A dose of 120 mSv/yr in Okuma? I thought Japan's limit was 20 mSv. Most of the prefecture off limits for decades?? Even the original evacuation zone was a small fraction of Fukushima prefecture's area, and most of that zone has already been reopened, after only a few years. Most of the rest will be soon to follow. And, as others have pointed out, those long-term relocations (evacuations) were never justified in the first place. No areas around Fukushima were as unhealthy a place to live as most of the world's large cities.

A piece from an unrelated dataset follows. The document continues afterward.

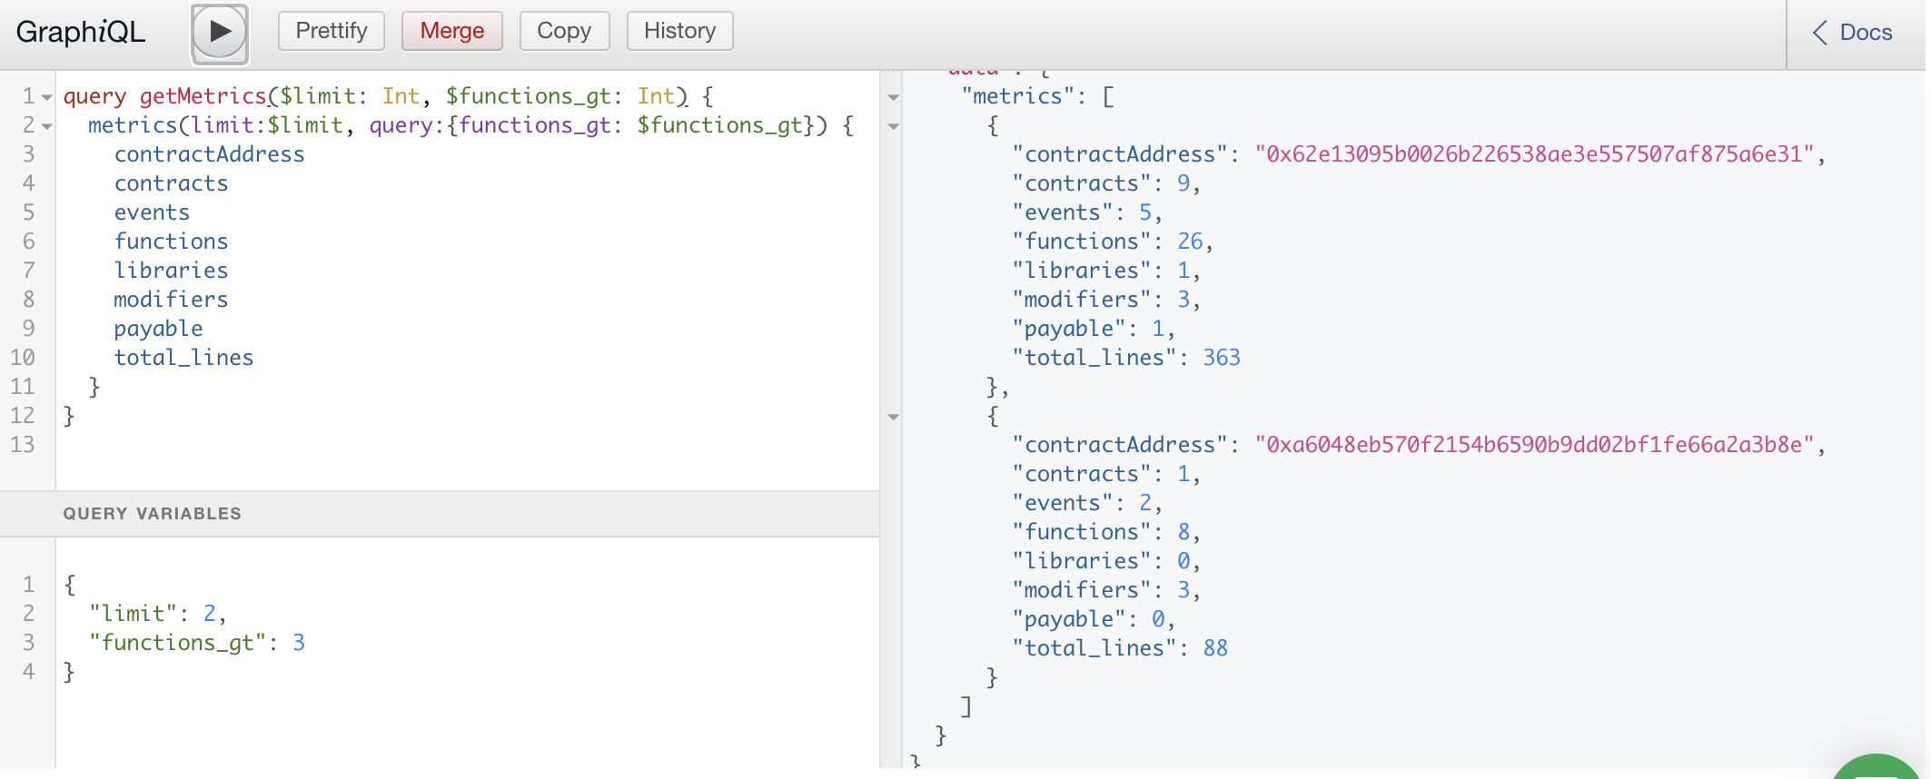This screenshot has width=1931, height=779.
Task: Toggle the Query Variables panel header
Action: coord(153,514)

As for the comparison to a large airplane crash, how about we compare the death tolls. That's hundreds of people for the airplane crash, vs. few if any, ever, from the meltdowns. And yet (as was pointed out), we spend so little on air crashes and so much in response to meltdowns, in an extreme effort to avoid any radiation-related deaths. Makes you wonder if our priorities are in order. Imagine if we took half of the ~2 trillion yen spent on response to the meltdowns and spent it on airline safety instead. Imagine how many thousands of lives we could save.

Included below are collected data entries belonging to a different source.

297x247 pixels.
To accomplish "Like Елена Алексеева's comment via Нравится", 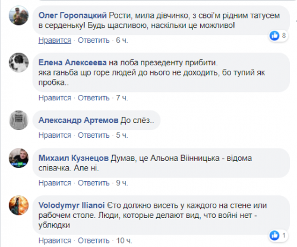I will pos(55,98).
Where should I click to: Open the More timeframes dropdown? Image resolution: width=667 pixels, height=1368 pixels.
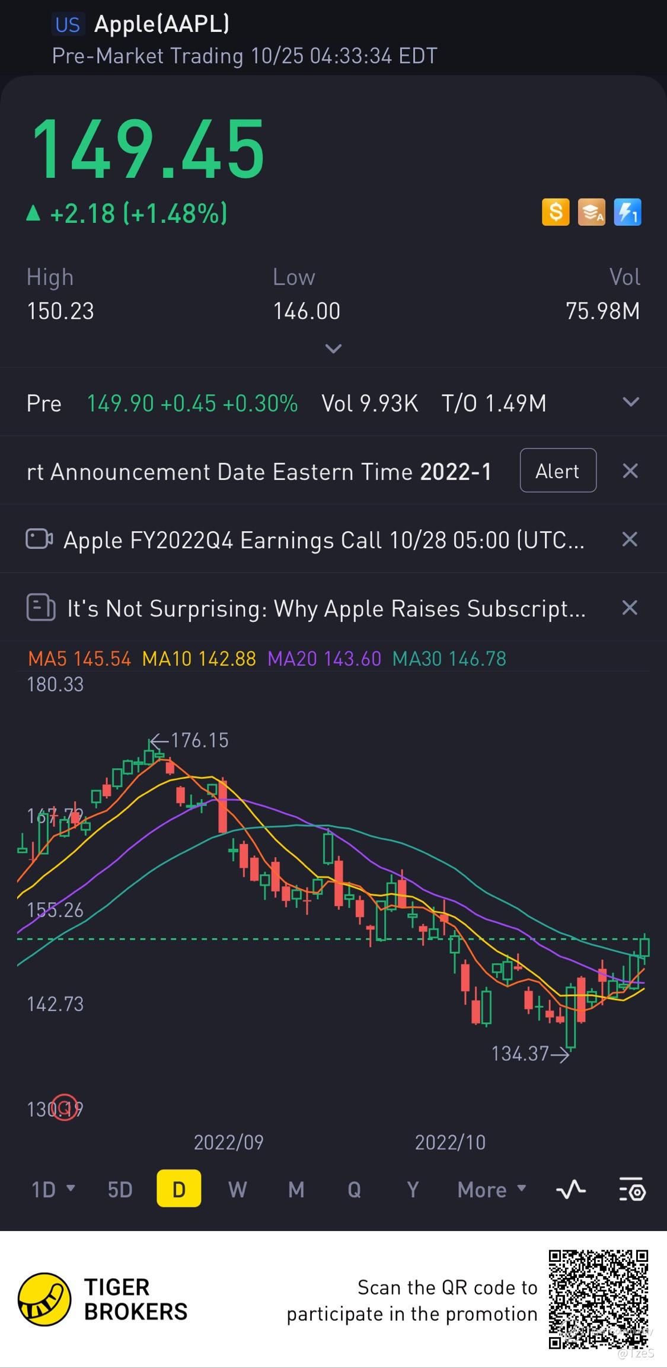click(x=492, y=1189)
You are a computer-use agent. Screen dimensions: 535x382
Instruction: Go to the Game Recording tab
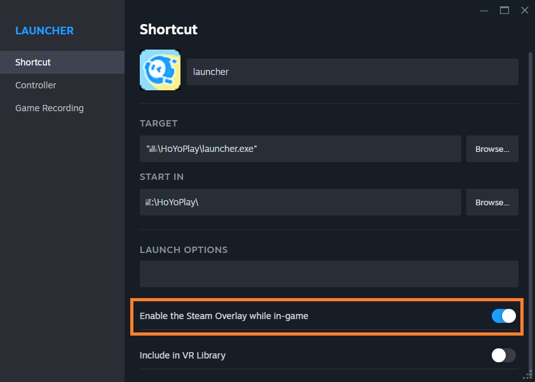pyautogui.click(x=50, y=108)
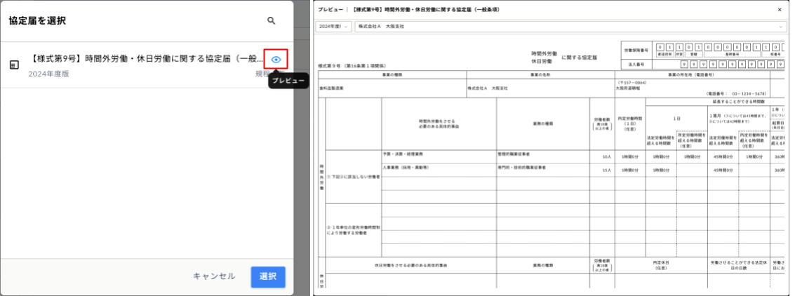Click the 食料品製造業 business type cell
795x296 pixels.
(x=334, y=88)
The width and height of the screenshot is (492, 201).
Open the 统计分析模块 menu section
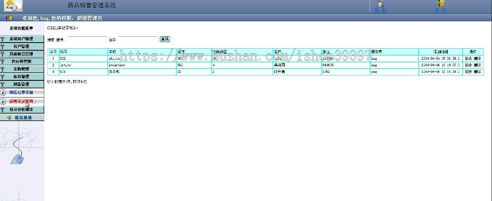(x=22, y=110)
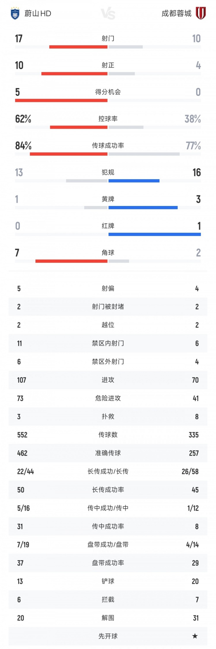Image resolution: width=216 pixels, height=649 pixels.
Task: Select the 长传成功/长传 row
Action: click(x=108, y=471)

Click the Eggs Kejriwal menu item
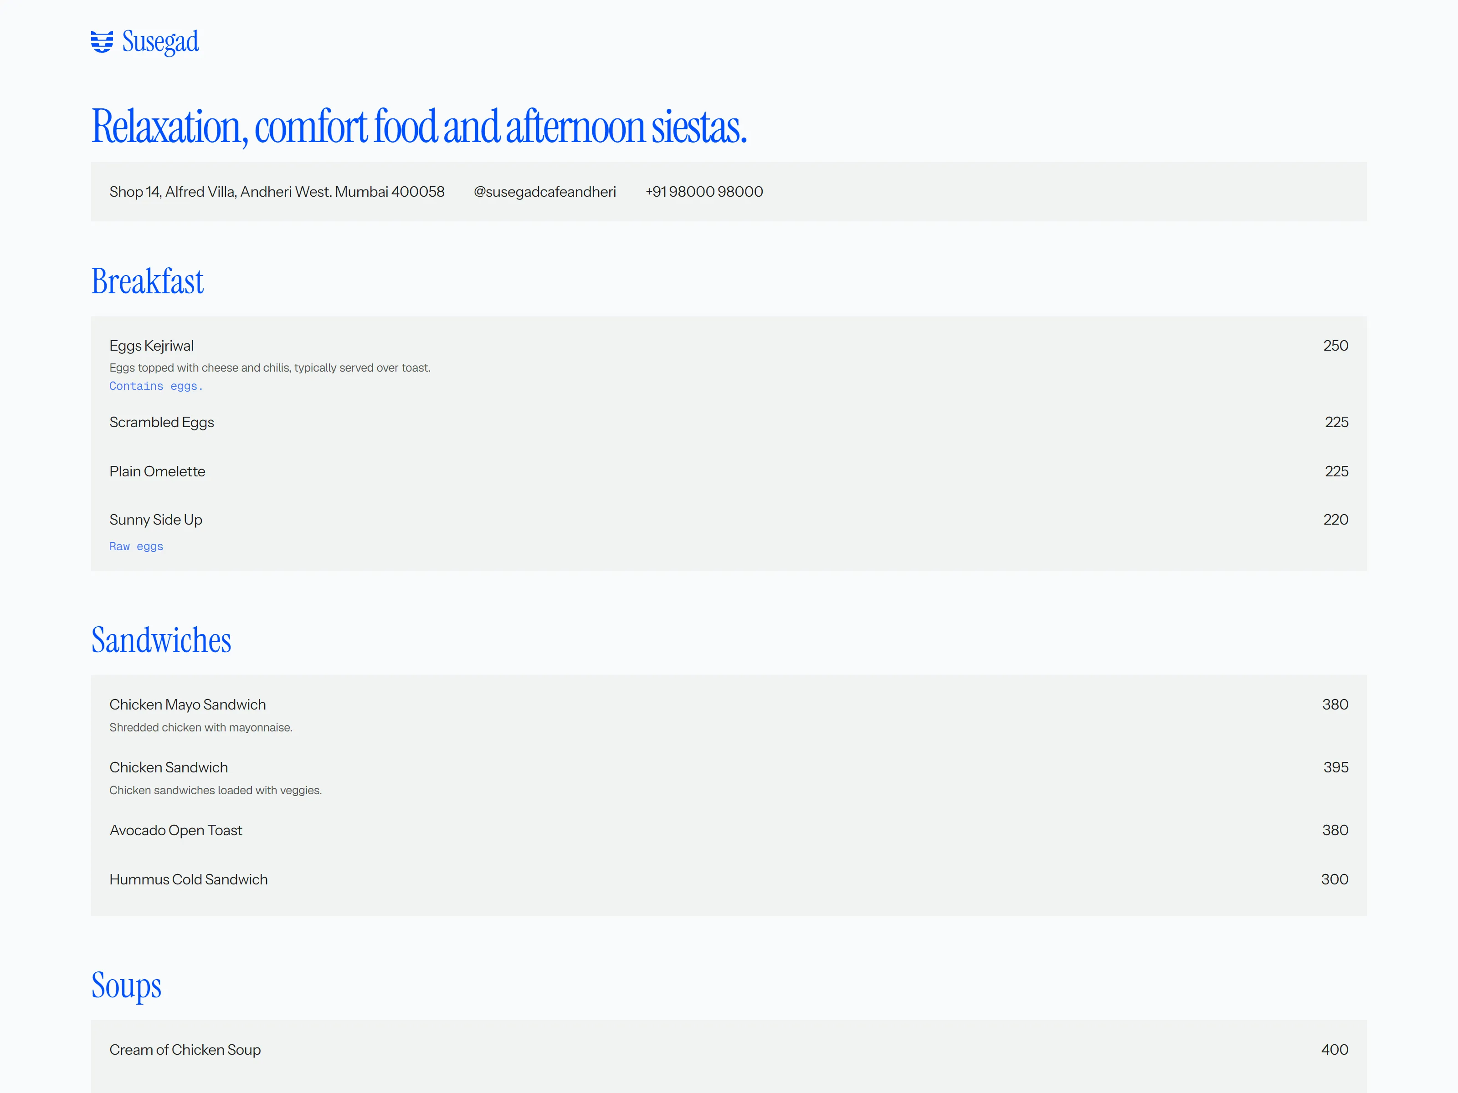[152, 346]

Note that the use of nuclear power (in place of fossil generation) has already saved millions of lives and has greatly reduced mankind's CO2 emissions. Also note that the amount of money that Japan has voluntarily spent on imported fossil fuels, to use in place of nuclear, since 2011, is already much larger than the ~2 trillion yen spent on the accident itself. Also, all that fossil generation that Japan decided to use in place of nuclear since 2011 has already killed thousands of people (and greatly increased CO2 emissions), whereas the meltdowns themselves caused few if any deaths.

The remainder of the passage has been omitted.